=== Begin Enclosure ===

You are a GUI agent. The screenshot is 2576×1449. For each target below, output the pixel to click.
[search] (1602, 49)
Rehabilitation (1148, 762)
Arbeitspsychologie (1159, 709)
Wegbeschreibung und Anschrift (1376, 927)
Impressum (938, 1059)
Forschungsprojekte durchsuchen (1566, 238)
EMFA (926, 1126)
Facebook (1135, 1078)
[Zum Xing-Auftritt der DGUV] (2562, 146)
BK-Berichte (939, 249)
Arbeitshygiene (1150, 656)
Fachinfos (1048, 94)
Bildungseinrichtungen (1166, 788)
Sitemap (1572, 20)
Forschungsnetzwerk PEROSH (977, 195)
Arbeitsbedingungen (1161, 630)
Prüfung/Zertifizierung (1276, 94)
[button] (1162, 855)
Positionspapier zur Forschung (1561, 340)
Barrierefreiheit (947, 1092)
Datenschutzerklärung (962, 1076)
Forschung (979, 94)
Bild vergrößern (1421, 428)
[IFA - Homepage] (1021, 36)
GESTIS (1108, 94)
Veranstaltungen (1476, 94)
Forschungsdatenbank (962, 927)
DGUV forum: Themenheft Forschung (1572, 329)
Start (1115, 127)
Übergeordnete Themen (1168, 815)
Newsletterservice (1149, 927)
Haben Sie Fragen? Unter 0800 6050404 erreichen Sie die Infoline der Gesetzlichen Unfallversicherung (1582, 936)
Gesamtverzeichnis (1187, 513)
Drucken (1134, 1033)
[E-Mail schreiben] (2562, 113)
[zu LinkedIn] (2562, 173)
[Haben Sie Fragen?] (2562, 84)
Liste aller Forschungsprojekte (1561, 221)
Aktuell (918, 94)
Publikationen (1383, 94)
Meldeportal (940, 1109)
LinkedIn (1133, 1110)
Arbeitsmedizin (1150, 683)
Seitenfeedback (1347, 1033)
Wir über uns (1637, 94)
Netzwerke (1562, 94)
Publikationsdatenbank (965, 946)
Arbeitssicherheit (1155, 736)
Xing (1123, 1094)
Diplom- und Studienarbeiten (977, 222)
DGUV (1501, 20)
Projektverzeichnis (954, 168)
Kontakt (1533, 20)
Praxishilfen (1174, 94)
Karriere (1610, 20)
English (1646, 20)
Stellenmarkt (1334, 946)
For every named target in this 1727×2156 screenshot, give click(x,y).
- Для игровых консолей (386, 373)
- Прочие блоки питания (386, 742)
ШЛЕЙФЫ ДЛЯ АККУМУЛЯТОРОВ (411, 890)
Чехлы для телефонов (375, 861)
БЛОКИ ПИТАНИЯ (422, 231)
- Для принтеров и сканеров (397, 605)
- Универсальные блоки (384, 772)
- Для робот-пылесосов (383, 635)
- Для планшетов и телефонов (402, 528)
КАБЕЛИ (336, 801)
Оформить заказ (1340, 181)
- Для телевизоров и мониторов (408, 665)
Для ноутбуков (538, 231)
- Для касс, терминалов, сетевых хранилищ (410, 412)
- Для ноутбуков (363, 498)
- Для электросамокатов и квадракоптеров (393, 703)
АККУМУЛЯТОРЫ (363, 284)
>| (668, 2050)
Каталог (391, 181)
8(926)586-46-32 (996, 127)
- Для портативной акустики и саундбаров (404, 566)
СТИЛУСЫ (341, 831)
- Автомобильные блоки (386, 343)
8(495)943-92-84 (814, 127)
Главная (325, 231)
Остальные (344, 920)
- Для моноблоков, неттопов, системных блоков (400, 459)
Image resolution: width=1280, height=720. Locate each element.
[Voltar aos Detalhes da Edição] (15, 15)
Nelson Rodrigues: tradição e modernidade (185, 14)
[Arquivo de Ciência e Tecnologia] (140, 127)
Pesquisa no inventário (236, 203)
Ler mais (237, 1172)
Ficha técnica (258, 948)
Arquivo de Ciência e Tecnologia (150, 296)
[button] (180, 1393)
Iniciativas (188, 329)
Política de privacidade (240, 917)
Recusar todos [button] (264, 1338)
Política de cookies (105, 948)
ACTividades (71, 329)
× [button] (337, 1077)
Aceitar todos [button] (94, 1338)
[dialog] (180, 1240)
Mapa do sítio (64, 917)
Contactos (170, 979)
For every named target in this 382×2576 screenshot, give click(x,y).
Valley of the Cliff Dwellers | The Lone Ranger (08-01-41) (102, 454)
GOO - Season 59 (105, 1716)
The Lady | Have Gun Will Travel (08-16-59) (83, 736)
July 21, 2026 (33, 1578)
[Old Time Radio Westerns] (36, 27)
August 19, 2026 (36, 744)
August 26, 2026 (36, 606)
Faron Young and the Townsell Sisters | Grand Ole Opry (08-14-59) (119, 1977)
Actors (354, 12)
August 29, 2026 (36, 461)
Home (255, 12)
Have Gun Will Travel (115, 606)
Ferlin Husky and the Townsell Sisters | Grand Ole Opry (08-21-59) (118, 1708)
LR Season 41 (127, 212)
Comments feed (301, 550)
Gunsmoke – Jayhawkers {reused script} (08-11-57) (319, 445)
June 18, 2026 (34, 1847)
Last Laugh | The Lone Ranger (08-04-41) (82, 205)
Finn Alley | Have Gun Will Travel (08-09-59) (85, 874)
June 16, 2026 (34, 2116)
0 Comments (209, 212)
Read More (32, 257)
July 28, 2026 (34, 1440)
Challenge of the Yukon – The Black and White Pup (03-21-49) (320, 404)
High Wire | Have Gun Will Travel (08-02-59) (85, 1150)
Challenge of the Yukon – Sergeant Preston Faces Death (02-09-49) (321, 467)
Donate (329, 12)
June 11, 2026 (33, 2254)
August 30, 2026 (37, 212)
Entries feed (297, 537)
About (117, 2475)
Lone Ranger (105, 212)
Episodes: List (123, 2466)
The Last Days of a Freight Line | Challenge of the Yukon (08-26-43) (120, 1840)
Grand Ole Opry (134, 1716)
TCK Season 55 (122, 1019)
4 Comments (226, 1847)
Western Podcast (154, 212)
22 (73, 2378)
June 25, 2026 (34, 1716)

=== End Enclosure ===

- Instructions to follow
Extract the full listing and reproduce each line exactly.

- Answer for the task
You are a GUI agent. The screenshot is 2576×1449. For each target below, output the pixel to click.
[search] (1602, 49)
Rehabilitation (1148, 762)
Arbeitspsychologie (1159, 709)
Wegbeschreibung und Anschrift (1376, 927)
Impressum (938, 1059)
Forschungsprojekte durchsuchen (1566, 238)
EMFA (926, 1126)
Facebook (1135, 1078)
[Zum Xing-Auftritt der DGUV] (2562, 146)
BK-Berichte (939, 249)
Arbeitshygiene (1150, 656)
Fachinfos (1048, 94)
Bildungseinrichtungen (1166, 788)
Sitemap (1572, 20)
Forschungsnetzwerk PEROSH (977, 195)
Arbeitsbedingungen (1161, 630)
Prüfung/Zertifizierung (1276, 94)
[button] (1162, 855)
Positionspapier zur Forschung (1561, 340)
Barrierefreiheit (947, 1092)
Datenschutzerklärung (962, 1076)
Forschung (979, 94)
Bild vergrößern (1421, 428)
[IFA - Homepage] (1021, 36)
GESTIS (1108, 94)
Veranstaltungen (1476, 94)
Forschungsdatenbank (962, 927)
DGUV forum: Themenheft Forschung (1572, 329)
Start (1115, 127)
Übergeordnete Themen (1168, 815)
Newsletterservice (1149, 927)
Haben Sie Fragen? Unter 0800 6050404 erreichen Sie die Infoline der Gesetzlichen Unfallversicherung (1582, 936)
Gesamtverzeichnis (1187, 513)
Drucken (1134, 1033)
[E-Mail schreiben] (2562, 113)
[zu LinkedIn] (2562, 173)
[Haben Sie Fragen?] (2562, 84)
Liste aller Forschungsprojekte (1561, 221)
Aktuell (918, 94)
Publikationen (1383, 94)
Meldeportal (940, 1109)
LinkedIn (1133, 1110)
Arbeitsmedizin (1150, 683)
Seitenfeedback (1347, 1033)
Wir über uns (1637, 94)
Netzwerke (1562, 94)
Publikationsdatenbank (965, 946)
Arbeitssicherheit (1155, 736)
Xing (1123, 1094)
Diplom- und Studienarbeiten (977, 222)
DGUV (1501, 20)
Projektverzeichnis (954, 168)
Kontakt (1533, 20)
Praxishilfen (1174, 94)
Karriere (1610, 20)
English (1646, 20)
Stellenmarkt (1334, 946)
For every named target in this 1727×2156 screenshot, give click(x,y).
- Для игровых консолей (386, 373)
- Прочие блоки питания (386, 742)
ШЛЕЙФЫ ДЛЯ АККУМУЛЯТОРОВ (411, 890)
Чехлы для телефонов (375, 861)
БЛОКИ ПИТАНИЯ (422, 231)
- Для принтеров и сканеров (397, 605)
- Универсальные блоки (384, 772)
- Для робот-пылесосов (383, 635)
- Для планшетов и телефонов (402, 528)
КАБЕЛИ (336, 801)
Оформить заказ (1340, 181)
- Для телевизоров и мониторов (408, 665)
Для ноутбуков (538, 231)
- Для касс, терминалов, сетевых хранилищ (410, 412)
- Для ноутбуков (363, 498)
- Для электросамокатов и квадракоптеров (393, 703)
АККУМУЛЯТОРЫ (363, 284)
>| (668, 2050)
Каталог (391, 181)
8(926)586-46-32 (996, 127)
- Для портативной акустики и саундбаров (404, 566)
СТИЛУСЫ (341, 831)
- Автомобильные блоки (386, 343)
8(495)943-92-84 (814, 127)
Главная (325, 231)
Остальные (344, 920)
- Для моноблоков, неттопов, системных блоков (400, 459)
Image resolution: width=1280, height=720. Locate each element.
[Voltar aos Detalhes da Edição] (15, 15)
Nelson Rodrigues: tradição e modernidade (185, 14)
[Arquivo de Ciência e Tecnologia] (140, 127)
Pesquisa no inventário (236, 203)
Ler mais (237, 1172)
Ficha técnica (258, 948)
Arquivo de Ciência e Tecnologia (150, 296)
[button] (180, 1393)
Iniciativas (188, 329)
Política de privacidade (240, 917)
Recusar todos [button] (264, 1338)
Política de cookies (105, 948)
ACTividades (71, 329)
× [button] (337, 1077)
Aceitar todos [button] (94, 1338)
[dialog] (180, 1240)
Mapa do sítio (64, 917)
Contactos (170, 979)
For every named target in this 382×2576 screenshot, give click(x,y).
Valley of the Cliff Dwellers | The Lone Ranger (08-01-41) (102, 454)
GOO - Season 59 (105, 1716)
The Lady | Have Gun Will Travel (08-16-59) (83, 736)
July 21, 2026 (33, 1578)
[Old Time Radio Westerns] (36, 27)
August 19, 2026 (36, 744)
August 26, 2026 (36, 606)
Faron Young and the Townsell Sisters | Grand Ole Opry (08-14-59) (119, 1977)
Actors (354, 12)
August 29, 2026 (36, 461)
Home (255, 12)
Have Gun Will Travel (115, 606)
Ferlin Husky and the Townsell Sisters | Grand Ole Opry (08-21-59) (118, 1708)
LR Season 41 (127, 212)
Comments feed (301, 550)
Gunsmoke – Jayhawkers {reused script} (08-11-57) (319, 445)
June 18, 2026 (34, 1847)
Last Laugh | The Lone Ranger (08-04-41) (82, 205)
Finn Alley | Have Gun Will Travel (08-09-59) (85, 874)
June 16, 2026 (34, 2116)
0 Comments (209, 212)
Read More (32, 257)
July 28, 2026 (34, 1440)
Challenge of the Yukon – The Black and White Pup (03-21-49) (320, 404)
High Wire | Have Gun Will Travel (08-02-59) (85, 1150)
Challenge of the Yukon – Sergeant Preston Faces Death (02-09-49) (321, 467)
Donate (329, 12)
June 11, 2026 (33, 2254)
August 30, 2026 (37, 212)
Entries feed (297, 537)
About (117, 2475)
Lone Ranger (105, 212)
Episodes: List (123, 2466)
The Last Days of a Freight Line | Challenge of the Yukon (08-26-43) (120, 1840)
Grand Ole Opry (134, 1716)
TCK Season 55 (122, 1019)
4 Comments (226, 1847)
Western Podcast (154, 212)
22 (73, 2378)
June 25, 2026 (34, 1716)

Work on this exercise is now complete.